Supplied records Block Start

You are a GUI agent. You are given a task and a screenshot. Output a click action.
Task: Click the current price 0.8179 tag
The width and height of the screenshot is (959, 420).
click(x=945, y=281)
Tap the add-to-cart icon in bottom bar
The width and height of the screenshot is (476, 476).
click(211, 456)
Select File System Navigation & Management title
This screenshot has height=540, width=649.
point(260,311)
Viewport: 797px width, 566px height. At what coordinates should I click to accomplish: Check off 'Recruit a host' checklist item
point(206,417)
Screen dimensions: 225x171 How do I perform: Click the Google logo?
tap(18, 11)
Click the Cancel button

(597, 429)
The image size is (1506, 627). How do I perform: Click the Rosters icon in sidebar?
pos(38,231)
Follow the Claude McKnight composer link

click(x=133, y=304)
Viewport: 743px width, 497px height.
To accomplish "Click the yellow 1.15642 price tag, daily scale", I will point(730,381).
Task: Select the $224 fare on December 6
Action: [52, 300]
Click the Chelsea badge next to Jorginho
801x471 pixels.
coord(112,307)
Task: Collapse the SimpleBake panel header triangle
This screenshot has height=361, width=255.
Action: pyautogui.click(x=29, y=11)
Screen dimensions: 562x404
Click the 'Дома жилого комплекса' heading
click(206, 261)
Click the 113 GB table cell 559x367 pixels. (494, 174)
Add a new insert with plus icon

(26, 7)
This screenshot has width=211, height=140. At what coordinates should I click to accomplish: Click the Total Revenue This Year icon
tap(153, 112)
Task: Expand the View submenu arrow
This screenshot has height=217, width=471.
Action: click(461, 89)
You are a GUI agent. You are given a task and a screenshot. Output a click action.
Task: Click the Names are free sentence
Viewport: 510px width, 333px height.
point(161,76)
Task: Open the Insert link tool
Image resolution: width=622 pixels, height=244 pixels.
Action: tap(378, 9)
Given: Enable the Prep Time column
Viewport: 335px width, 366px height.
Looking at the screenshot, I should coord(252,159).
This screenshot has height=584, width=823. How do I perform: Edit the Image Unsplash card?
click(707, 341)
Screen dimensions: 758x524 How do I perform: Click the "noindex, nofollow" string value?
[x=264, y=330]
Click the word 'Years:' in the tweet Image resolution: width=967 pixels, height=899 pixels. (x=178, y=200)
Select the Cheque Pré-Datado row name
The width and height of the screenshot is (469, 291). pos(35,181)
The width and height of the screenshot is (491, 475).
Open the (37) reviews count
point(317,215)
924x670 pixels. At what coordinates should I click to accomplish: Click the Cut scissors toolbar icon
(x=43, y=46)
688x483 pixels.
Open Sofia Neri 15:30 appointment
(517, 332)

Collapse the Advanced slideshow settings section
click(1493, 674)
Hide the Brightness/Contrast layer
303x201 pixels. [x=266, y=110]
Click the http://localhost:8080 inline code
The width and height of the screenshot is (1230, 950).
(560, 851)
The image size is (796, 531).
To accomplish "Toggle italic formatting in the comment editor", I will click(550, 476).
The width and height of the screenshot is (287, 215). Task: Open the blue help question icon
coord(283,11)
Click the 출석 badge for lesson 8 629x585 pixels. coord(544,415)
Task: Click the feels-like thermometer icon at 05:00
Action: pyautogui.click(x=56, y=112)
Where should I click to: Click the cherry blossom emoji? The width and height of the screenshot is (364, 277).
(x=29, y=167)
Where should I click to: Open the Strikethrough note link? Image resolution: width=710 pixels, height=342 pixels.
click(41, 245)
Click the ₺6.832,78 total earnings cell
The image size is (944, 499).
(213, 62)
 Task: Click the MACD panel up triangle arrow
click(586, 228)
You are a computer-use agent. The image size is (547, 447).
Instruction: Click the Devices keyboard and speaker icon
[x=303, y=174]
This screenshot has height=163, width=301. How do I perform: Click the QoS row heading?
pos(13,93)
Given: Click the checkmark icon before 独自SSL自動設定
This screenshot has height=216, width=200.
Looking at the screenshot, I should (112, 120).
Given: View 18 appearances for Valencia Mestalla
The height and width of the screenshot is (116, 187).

Supplied records Block End

* Goal of the exercise
Please return the data above exactly as given.

* Written response
You are a GUI agent. You are given a task and a screenshot. Output a click action.
Task: Click the current price 0.8179 tag
The width and height of the screenshot is (959, 420).
click(x=945, y=281)
Tap the add-to-cart icon in bottom bar
The width and height of the screenshot is (476, 476).
click(211, 456)
Select File System Navigation & Management title
This screenshot has height=540, width=649.
point(260,311)
Viewport: 797px width, 566px height. At what coordinates should I click to accomplish: Check off 'Recruit a host' checklist item
point(206,417)
Screen dimensions: 225x171 How do I perform: Click the Google logo?
tap(18, 11)
Click the Cancel button

(597, 429)
The image size is (1506, 627). How do I perform: Click the Rosters icon in sidebar?
pos(38,231)
Follow the Claude McKnight composer link

click(x=133, y=304)
Viewport: 743px width, 497px height.
To accomplish "Click the yellow 1.15642 price tag, daily scale", I will point(730,381).
Task: Select the $224 fare on December 6
Action: [52, 300]
Click the Chelsea badge next to Jorginho
801x471 pixels.
coord(112,307)
Task: Collapse the SimpleBake panel header triangle
This screenshot has height=361, width=255.
Action: pyautogui.click(x=29, y=11)
Screen dimensions: 562x404
Click the 'Дома жилого комплекса' heading
click(206, 261)
Click the 113 GB table cell 559x367 pixels. (494, 174)
Add a new insert with plus icon

(26, 7)
This screenshot has width=211, height=140. At what coordinates should I click to accomplish: Click the Total Revenue This Year icon
tap(153, 112)
Task: Expand the View submenu arrow
This screenshot has height=217, width=471.
Action: click(461, 89)
You are a GUI agent. You are given a task and a screenshot. Output a click action.
Task: Click the Names are free sentence
Viewport: 510px width, 333px height.
point(161,76)
Task: Open the Insert link tool
Image resolution: width=622 pixels, height=244 pixels.
Action: tap(378, 9)
Given: Enable the Prep Time column
Viewport: 335px width, 366px height.
Looking at the screenshot, I should coord(252,159).
This screenshot has height=584, width=823. How do I perform: Edit the Image Unsplash card?
click(707, 341)
Screen dimensions: 758x524 How do I perform: Click the "noindex, nofollow" string value?
[x=264, y=330]
Click the word 'Years:' in the tweet Image resolution: width=967 pixels, height=899 pixels. (x=178, y=200)
Select the Cheque Pré-Datado row name
The width and height of the screenshot is (469, 291). pos(35,181)
The width and height of the screenshot is (491, 475).
Open the (37) reviews count
point(317,215)
924x670 pixels. At what coordinates should I click to accomplish: Click the Cut scissors toolbar icon
(x=43, y=46)
688x483 pixels.
Open Sofia Neri 15:30 appointment
(517, 332)

Collapse the Advanced slideshow settings section
click(1493, 674)
Hide the Brightness/Contrast layer
303x201 pixels. [x=266, y=110]
Click the http://localhost:8080 inline code
The width and height of the screenshot is (1230, 950).
(560, 851)
The image size is (796, 531).
To accomplish "Toggle italic formatting in the comment editor", I will click(550, 476).
The width and height of the screenshot is (287, 215). Task: Open the blue help question icon
coord(283,11)
Click the 출석 badge for lesson 8 629x585 pixels. coord(544,415)
Task: Click the feels-like thermometer icon at 05:00
Action: pyautogui.click(x=56, y=112)
Where should I click to: Click the cherry blossom emoji? The width and height of the screenshot is (364, 277).
(x=29, y=167)
Where should I click to: Open the Strikethrough note link? Image resolution: width=710 pixels, height=342 pixels.
click(41, 245)
Click the ₺6.832,78 total earnings cell
The image size is (944, 499).
(213, 62)
 Task: Click the MACD panel up triangle arrow
click(586, 228)
You are a computer-use agent. The image size is (547, 447).
Instruction: Click the Devices keyboard and speaker icon
[x=303, y=174]
This screenshot has height=163, width=301. How do I perform: Click the QoS row heading?
pos(13,93)
Given: Click the checkmark icon before 独自SSL自動設定
This screenshot has height=216, width=200.
Looking at the screenshot, I should (112, 120).
Given: View 18 appearances for Valencia Mestalla
The height and width of the screenshot is (116, 187).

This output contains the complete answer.